Recurrent hemolytic uremic syndrome associated with intestinal lymphangiectasia.

Recurrent hemolytic uremic syndrome associated with intestinal lymphangiectasia.
J Nephrol. 2007 Mar-Apr
Kalman S,
Bakkaloglu S,
Dalgic B,
Ozkaya O,
Soylemezoglu O,
Buyan N.

Department of Pediatric Nephrology, Gazi University, Besevler, Ankara - Turkey.

A 17-year-old boy was admitted to the hospital twice in a year for 2 episodes of hemolytic uremic syndrome (HUS). During these 2 HUS episodes he had diarrhea, decreased serum complement, decreased total protein and decreased serum albumin concentrations. We suggest that protein-losing enteropathy and hypocomplementemia due to intestinal lymphangiectasia is may be a rare cause of atypical HUS.

PMID: 17514630 [PubMed - in process]

A primary intestinal lymphangiectasia patient diagnosed by capsule endoscopy and confirmed at surgery: A case report.

A primary intestinal lymphangiectasia patient diagnosed by capsule endoscopy and confirmed at surgery: A case report.
World J Gastroenterol. 2007 Apr

Fang YH,
Zhang BL,
Wu JG,
Chen CX.
Department of gastroenterlogy, The First Affiliated Hospital of College of Medicine, Zhejiang University, #79 Qingchun Road, Hangzhou 310003, Zhejiang Province, China. chcx@zj139.com.

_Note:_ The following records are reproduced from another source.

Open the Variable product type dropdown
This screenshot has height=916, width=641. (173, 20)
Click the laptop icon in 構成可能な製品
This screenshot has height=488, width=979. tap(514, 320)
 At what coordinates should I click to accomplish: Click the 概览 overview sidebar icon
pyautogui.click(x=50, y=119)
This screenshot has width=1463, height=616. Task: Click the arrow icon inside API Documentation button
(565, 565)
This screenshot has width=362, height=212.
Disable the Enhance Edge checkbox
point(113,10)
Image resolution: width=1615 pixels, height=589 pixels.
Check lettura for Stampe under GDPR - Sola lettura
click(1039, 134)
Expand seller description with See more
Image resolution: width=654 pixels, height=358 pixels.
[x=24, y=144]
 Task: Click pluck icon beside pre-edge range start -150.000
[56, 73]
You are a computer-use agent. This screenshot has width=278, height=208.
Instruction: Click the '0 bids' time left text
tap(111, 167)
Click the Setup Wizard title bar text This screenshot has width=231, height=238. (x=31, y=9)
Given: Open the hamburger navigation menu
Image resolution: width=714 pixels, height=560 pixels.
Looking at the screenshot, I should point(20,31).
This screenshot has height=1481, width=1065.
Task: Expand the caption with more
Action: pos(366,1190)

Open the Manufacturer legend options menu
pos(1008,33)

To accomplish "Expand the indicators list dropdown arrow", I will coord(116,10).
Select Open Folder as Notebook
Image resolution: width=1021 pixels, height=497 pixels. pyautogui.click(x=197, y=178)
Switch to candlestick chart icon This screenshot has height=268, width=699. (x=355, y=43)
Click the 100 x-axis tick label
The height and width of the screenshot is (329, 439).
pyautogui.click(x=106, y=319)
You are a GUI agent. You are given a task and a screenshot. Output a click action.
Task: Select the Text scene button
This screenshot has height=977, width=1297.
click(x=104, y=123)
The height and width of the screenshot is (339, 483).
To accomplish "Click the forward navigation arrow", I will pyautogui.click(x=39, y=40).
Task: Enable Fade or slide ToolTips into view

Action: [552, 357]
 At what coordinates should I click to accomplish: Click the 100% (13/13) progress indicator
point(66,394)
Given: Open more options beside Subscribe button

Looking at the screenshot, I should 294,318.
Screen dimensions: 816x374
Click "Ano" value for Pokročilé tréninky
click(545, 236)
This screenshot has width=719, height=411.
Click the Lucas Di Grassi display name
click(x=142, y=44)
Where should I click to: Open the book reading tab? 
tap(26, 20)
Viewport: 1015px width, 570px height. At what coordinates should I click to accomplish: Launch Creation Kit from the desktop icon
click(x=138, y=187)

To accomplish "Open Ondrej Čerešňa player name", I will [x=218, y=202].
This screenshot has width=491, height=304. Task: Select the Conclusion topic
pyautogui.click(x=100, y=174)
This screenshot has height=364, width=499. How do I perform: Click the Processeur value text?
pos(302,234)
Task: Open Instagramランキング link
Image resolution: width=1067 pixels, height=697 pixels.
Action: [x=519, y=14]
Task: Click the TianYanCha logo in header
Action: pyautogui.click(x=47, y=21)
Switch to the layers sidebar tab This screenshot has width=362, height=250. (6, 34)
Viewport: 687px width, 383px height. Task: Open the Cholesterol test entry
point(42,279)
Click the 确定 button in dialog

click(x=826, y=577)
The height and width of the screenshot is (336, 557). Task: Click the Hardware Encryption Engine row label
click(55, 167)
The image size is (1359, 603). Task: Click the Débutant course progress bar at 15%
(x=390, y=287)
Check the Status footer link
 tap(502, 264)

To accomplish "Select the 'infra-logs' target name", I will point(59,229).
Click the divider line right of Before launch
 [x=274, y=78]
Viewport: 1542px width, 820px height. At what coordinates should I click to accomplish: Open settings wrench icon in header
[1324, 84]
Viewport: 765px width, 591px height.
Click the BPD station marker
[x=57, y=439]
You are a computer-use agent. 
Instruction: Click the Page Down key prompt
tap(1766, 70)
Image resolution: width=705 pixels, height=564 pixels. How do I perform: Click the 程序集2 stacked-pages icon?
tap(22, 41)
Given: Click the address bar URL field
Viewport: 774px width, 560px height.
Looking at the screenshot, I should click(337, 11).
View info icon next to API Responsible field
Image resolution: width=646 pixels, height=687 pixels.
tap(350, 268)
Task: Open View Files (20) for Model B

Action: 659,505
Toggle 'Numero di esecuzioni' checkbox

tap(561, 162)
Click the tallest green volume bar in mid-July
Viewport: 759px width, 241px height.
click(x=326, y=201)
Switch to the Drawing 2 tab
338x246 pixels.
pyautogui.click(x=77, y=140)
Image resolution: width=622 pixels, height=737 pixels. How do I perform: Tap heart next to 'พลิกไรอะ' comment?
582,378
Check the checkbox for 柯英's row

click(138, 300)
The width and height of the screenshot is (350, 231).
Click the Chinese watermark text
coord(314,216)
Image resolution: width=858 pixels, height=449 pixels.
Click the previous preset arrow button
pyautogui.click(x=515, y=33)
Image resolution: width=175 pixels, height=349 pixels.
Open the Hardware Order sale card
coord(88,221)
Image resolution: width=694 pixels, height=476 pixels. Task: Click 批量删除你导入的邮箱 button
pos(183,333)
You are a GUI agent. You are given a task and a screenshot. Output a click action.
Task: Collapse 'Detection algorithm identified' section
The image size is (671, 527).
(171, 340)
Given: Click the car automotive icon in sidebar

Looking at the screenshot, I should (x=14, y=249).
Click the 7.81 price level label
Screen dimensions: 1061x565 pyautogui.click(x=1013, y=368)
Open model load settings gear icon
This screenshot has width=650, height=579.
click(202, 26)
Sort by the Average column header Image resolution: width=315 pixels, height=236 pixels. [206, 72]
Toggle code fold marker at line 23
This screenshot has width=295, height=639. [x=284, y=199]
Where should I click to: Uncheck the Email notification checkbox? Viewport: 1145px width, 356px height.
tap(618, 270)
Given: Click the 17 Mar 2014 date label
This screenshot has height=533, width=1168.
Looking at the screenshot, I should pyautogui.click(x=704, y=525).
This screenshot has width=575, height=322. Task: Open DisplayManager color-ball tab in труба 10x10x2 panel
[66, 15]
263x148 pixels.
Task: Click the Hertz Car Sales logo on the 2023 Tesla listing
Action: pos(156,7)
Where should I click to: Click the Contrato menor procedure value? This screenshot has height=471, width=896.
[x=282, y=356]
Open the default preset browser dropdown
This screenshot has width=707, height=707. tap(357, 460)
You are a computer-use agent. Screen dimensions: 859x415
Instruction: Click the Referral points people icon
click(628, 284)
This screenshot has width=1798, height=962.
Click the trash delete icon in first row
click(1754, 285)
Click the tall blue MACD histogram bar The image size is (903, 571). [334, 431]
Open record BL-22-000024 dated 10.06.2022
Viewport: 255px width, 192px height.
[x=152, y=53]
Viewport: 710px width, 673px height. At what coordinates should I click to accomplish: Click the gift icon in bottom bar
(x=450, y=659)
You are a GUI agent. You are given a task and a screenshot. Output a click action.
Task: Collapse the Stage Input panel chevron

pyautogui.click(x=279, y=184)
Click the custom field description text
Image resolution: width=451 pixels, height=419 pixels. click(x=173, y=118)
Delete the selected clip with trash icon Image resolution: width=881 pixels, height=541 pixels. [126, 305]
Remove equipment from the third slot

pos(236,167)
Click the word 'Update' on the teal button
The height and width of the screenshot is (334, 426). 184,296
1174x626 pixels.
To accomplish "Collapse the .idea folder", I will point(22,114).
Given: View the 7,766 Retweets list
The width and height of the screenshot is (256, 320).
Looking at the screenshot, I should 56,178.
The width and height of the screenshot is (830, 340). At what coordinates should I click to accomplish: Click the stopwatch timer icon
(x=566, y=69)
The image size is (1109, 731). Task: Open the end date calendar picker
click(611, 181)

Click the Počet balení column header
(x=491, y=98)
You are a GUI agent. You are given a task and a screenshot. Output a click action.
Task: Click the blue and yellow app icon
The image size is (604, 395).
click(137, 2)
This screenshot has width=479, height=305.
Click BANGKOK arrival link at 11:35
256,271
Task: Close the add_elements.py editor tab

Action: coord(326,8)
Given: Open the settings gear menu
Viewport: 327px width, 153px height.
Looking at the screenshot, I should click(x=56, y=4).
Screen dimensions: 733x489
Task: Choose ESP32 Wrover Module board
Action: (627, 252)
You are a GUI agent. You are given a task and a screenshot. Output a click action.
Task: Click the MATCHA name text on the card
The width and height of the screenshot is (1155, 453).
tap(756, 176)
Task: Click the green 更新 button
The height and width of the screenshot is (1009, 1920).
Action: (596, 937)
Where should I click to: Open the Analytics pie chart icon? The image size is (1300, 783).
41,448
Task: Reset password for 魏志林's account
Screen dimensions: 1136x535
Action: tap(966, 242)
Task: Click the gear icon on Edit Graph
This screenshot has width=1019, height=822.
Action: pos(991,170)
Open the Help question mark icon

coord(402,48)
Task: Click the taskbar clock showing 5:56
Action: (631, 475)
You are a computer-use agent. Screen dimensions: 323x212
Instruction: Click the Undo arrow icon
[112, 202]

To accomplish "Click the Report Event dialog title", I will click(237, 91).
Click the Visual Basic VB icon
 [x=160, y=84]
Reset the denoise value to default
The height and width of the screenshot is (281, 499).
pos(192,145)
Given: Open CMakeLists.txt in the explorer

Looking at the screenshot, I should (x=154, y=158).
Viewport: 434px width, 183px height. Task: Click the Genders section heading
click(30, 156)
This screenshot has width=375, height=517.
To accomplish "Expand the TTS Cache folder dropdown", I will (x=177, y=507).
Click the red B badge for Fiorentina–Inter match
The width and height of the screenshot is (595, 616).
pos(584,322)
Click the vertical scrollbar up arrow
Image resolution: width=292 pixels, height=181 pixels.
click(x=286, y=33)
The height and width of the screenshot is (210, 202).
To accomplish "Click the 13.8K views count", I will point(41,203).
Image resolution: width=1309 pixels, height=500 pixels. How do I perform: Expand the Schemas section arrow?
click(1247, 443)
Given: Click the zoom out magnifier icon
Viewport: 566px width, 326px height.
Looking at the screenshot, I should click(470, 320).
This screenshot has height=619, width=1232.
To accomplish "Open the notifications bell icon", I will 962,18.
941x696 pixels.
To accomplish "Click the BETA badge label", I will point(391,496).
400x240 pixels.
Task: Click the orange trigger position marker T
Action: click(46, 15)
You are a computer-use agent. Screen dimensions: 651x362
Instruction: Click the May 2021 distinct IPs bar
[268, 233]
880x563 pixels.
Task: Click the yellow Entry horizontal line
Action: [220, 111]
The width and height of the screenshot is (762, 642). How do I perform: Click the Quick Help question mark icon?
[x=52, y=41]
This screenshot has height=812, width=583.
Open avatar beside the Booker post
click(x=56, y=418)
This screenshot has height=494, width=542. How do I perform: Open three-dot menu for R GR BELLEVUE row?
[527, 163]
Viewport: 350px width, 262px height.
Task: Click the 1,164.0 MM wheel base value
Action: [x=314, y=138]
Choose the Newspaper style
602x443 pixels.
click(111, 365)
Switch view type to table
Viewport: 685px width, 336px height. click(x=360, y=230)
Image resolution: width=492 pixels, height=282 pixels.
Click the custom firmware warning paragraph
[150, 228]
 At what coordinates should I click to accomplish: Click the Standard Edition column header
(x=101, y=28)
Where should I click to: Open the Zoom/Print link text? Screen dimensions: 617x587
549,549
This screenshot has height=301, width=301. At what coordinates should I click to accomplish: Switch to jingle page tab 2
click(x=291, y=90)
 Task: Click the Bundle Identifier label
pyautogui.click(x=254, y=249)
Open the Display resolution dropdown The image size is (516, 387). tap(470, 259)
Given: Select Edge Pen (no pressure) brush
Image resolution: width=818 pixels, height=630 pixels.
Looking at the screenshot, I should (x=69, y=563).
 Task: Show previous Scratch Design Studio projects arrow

Intestinal lymphangiectasia (IL) is a rare disease characterized by dilated lymphatic vessles in the intestinal wall and small bowel mesentery which induce loss of protein and lymphocytes into bowel lumen. Because it most often occurs in the intestine and cannot be detected by upper gastroendoscopy or colonoscopy, and the value of common image examinations such as X-ray and computerized tomography (CT) are limited, the diagnosis of IL is difficult, usually needing the help of surgery.

Capsule endoscopy is useful in diagnosing intestinal diseases, such as IL. We here report a case of IL in a female patient who was admitted for the complaint of recurrent edema accompanied with diarrhea and abdominal pain over the last twenty years, and aggravated ten days ago. She was diagnosed by M2A capsule endoscopy as a primary IL and confirmed by surgical and pathological examination.

World Journal of Gastroenterology

A case of recurrent gastrointestinal bleeding and protein-losing gastroenteropathy.

A case of recurrent gastrointestinal bleeding and protein-losing gastroenteropathy.

Nat Clin Pract Gastroenterol Hepatol. 2007 May
Herfarth H,
Hofstadter F,
Feuerbach S,
Jurgen Schlitt H,
Scholmerich J,
Rogler G.
Department of Medicine, Division of Gastroenterology and Hepatology, University of North Carolina, Chapel Hill, NC 27599, USA. hherf@med.unc.edu

BACKGROUND: A 40-year-old male with pentalogy of Fallot (a congenital heart defect with five anatomical components) presented with recurrent gastrointestinal bleeding. He had recently recovered from a heart operation, which was performed to reconstruct the right ventricular outflow tract.

INVESTIGATIONS: Laboratory tests and absorption tests, esophagogastroduodenoscopy, capsule endoscopy, human serum albumin scintigraphy, lymphoscintigraphy, CT and abdominal lymph-node histology.

DIAGNOSIS: Intestinal lymphangiectasia with concurrent protein-losing gastroenteropathy and recurrent gastrointestinal bleeding.

MANAGEMENT: Despite a low-fat diet and surgical suturing of multiple small-bowel ulcerations the gastrointestinal bleeding continued. Serum albumin levels remained very low and severe lymphedema occurred. Unfortunately, the patient developed severe sepsis and died of multiple organ failure.

PMID: 17476211 [PubMed - in process]

Intestinal lymphangiectasia secondary to radiotherapy and chemotherapy.

This is an older article going back to 1987. I found it interesting however as it is a report of secondary intestinal lymphangiectasia from an unexpected souce, cancer treatment.

The article:

Intestinal lymphangiectasia secondary to radiotherapy and chemotherapy.

Dig Dis Sci. 1987 Aug

Rao SS,
Dundas S,
Holdsworth CD.

We report a case of intestinal lymphangiectasia secondary to radiotherapy and chemotherapy. The patient also had small bowel bacterial overgrowth and pancreatic insufficiency. Lymphatic ectasia as a histological feature has been described previously in association with postradiotherapy malabsorption, but radiation-induced lymphangiectasia producing clinical manifestations has hitherto not been reported. Replacement of dietary long-chain fats with medium-chain triglycerides, pancreatic enzyme supplements, and a short course of oxytetracycline, resulted in dramatic clinical improvement.

The possibility of intestinal lymphangiectasia should be borne in mind in patients with postradiotherapy malabsorption. A low serum albumin and lymphocyte count should draw attention to this possibility.

PMID: 3608736 [PubMed - indexed for MEDLINE]